Ähnliches gilt für unsere Gottesdienste: Bewegen sich hier Eingeweihte durch die lange Erfahrung in einem ihnen völlig vertrauten Raum? Oder kann auch ein Fremder und liturgisch Ungeübter bei uns hereinkommen und nachvollziehen, was hier geschieht, und sich dann entscheiden, ob ihn das überzeugt und anspricht als Hilfe für seine Erfahrungen und seine Lebensgestaltung? Wissen Sie alle, was Halleluja, Hosianna, Kyrie Eleison, Amen bedeutet? Zum Glück gibt es die wunderschöne Erfahrung, wie religiöse Sprache verbinden kann. Neulich entdeckte ich eine Erzählung von einem Kind, das sich wunderte darüber, wie oft die Mutter vor sich hinsummte, was ihr in der Kirchenchorprobe so gefallen hatte: Halleluja! Es fragte die Mutter, ob das andere auch verstehen. Als die Mutter das bejahte, wollte das Kind es selber ausprobieren. Als sie gemeinsam am Bahnhof einen Gast abholten, sprach es mehrmals jemanden mit „Halleluja“ an. Die anderen lächelten jeweils und reagierten ihrerseits mit „Halleluja“. Wunderbar! Aber das Andere kann auch passieren: Unsere religiösen Formeln werden uns selbstverständlich und prallen an anderen Menschen ab wie an einer Wand, denn sie finden keinen Zugang dazu. Ich nenne als Beispiel nur unser Glaubensbekenntnis, Vieles davon ist trotz häufiger Wiederholung schwer zu verstehen. Wieso müssen wir immer alles bekennen (um Vollständigkeit geht es sowieso in keinem Bekenntnis!), statt ein Element zu wählen? Wir könnten uns darüber verständigen: Was verbindet uns hier, was trennt uns? Welche gottesdienstliche Sprache nimmt andere mit auf dem gemeinsamen Weg?

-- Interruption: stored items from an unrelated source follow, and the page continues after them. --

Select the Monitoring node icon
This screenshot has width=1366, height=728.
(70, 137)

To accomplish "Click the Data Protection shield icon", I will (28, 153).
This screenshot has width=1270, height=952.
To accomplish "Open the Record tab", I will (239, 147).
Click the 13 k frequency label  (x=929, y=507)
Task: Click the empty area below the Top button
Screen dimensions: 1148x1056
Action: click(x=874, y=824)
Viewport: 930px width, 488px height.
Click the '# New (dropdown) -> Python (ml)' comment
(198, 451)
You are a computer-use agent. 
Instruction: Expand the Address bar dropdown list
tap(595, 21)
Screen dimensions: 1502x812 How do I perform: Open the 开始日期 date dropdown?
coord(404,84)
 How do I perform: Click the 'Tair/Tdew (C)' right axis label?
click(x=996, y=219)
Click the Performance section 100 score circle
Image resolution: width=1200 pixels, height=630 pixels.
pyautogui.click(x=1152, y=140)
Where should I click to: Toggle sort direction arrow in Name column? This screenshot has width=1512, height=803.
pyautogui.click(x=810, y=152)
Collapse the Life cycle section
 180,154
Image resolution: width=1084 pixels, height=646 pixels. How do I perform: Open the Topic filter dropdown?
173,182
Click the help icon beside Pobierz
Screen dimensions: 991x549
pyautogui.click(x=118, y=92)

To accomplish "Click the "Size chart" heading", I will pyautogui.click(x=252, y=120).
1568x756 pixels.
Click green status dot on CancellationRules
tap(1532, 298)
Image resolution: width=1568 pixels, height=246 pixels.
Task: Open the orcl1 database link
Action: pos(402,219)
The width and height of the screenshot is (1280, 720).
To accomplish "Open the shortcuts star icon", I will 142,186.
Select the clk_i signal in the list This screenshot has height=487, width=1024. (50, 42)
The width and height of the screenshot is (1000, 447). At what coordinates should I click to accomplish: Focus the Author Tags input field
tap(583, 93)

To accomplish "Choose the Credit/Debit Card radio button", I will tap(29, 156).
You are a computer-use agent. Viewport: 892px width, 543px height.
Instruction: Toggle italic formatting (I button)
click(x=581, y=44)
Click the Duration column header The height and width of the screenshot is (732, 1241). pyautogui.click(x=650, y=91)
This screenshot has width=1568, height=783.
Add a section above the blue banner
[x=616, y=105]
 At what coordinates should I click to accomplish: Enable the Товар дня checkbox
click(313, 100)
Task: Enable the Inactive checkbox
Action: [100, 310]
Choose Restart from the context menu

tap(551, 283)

Für Paulus gehören der Glaube und die Tat der Barmherzigkeit zusammen. Es kommt nicht auf die Fülle von Geboten und Verboten an, es konzentriert sich vielmehr alles auf die Liebe als unsere Antwort auf Gottes Erbarmen. Liebe ist aber nicht nur eine Frage unseres Handelns, es ist auch eine Anfrage an unser Reden. Nehme ich andere Menschen mit oder schließe ich sie aus? Gelten Gottes Angebote auch ihnen, dann müssen sie verstehen, was uns wichtig geworden ist. Andernfalls wird unser noch so frommes Sprechen, Singen, Bekennen lieblos. „Kommet her zu mir alle, die ihr mühselig und beladen seid“, da geht es um mehr als um unsere Sprache. Aber es geht nicht zuletzt auch genau darum, ein Sprechen, das andere mitnimmt und nicht ausschließt.